SPAC hereby represents and warrants to PubCo, the Company and each Shareholder as follows:

 

4.1            Organization and Standing. SPAC is an exempted company duly incorporated, validly existing and in good standing under the Laws of the Cayman Islands. SPAC has all requisite corporate power and authority to own, lease and operate its properties and to carry on its business as now being conducted. SPAC is duly qualified or licensed and in good standing to do business in each jurisdiction in which the character of the property owned, leased or operated by it or the nature of the business conducted by it makes such qualification or licensing necessary.

 

4.2            Authorization; Binding Agreement. SPAC has all requisite corporate power and authority to execute and deliver this Agreement, to perform its obligations hereunder and to consummate the transactions contemplated hereby. The execution and delivery of this Agreement and the consummation of the transactions contemplated hereby have been duly and validly authorized by the board of directors of SPAC and, other than the SPAC Shareholders’ Approval, no other corporate proceedings on the part of SPAC are necessary to authorize the execution and delivery of this Agreement or to consummate the transactions contemplated hereby.
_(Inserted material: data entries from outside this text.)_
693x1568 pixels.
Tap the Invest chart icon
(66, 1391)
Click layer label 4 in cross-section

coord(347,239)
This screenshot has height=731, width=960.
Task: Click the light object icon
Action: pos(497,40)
This Agreement has been or shall be when delivered, duly and validly executed and delivered by SPAC and, assuming the due authorization, execution and delivery of this Agreement by the other parties hereto, constitutes, or when delivered shall constitute, the valid and binding obligation of SPAC, enforceable against SPAC in accordance with its terms, except (i) as limited by applicable bankruptcy, insolvency, reorganization, moratorium, and other applicable Laws now or hereafter in effect of general application affecting enforcement of creditors’ rights generally, and (ii) as limited by applicable Laws relating to the availability of specific performance, injunctive relief, or other equitable remedies.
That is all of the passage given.